For persistent control, attach a RenderConfig to the chart:

from ferrum import RenderConfig

config = RenderConfig(raster_threshold=1_000_000, raster_behavior="silent")
chart = chart.render_config(config)
chart.save("out.svg")  # auto-raster fires at 1M marks, silently

RenderConfig parameters: raster_threshold (mark count or None to disable), raster_behavior ("warn", "silent", "error"), raster_aggregate, and raster_cmap.

Getting raw bytes

For programmatic use (embedding in notebooks, serving from a web app, writing to S3):

svg_str = chart.show_svg()   # str — complete <svg>…</svg> document
png_bytes = chart.show_png()  # bytes — raw PNG data

Displaying in Jupyter

In a Jupyter notebook, charts render automatically via _repr_svg_ — just put the chart as the last expression in a cell:

chart  # renders inline as SVG

For interactive rendering (selections, zoom/pan), call .interactive() instead — see Interactive rendering.

Outside of a notebook, .show() writes a temporary SVG and opens it in the system browser.

HTML export

.save("file.html") produces a self-contained HTML file with the WASM GPU renderer and scene data inlined. No server, no CDN, no external dependencies — the file works offline in any modern browser.

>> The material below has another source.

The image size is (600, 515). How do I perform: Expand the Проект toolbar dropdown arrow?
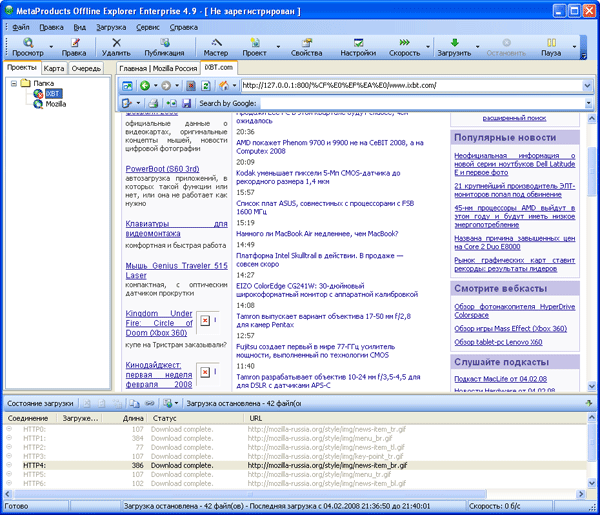point(277,48)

This is the right format for sharing interactive charts via email, Slack, or static hosting.

Compound views

All composition operators produce objects with the same export surface. A four-panel report saves exactly like a single chart:

report = (roc | calibration) & (confusion | residuals)
report.save("model_report.svg")
report.save("model_report.png")

No system dependencies

Ferrum's rendering pipeline is pure Rust. SVG rendering, PNG rasterization (resvg), and WASM compilation all happen inside the wheel. There is no dependency on Cairo, X11, Ghostscript, or any display server. pip install ferrum is the entire setup — charts render in Kubernetes, CI, SSH sessions, and headless containers.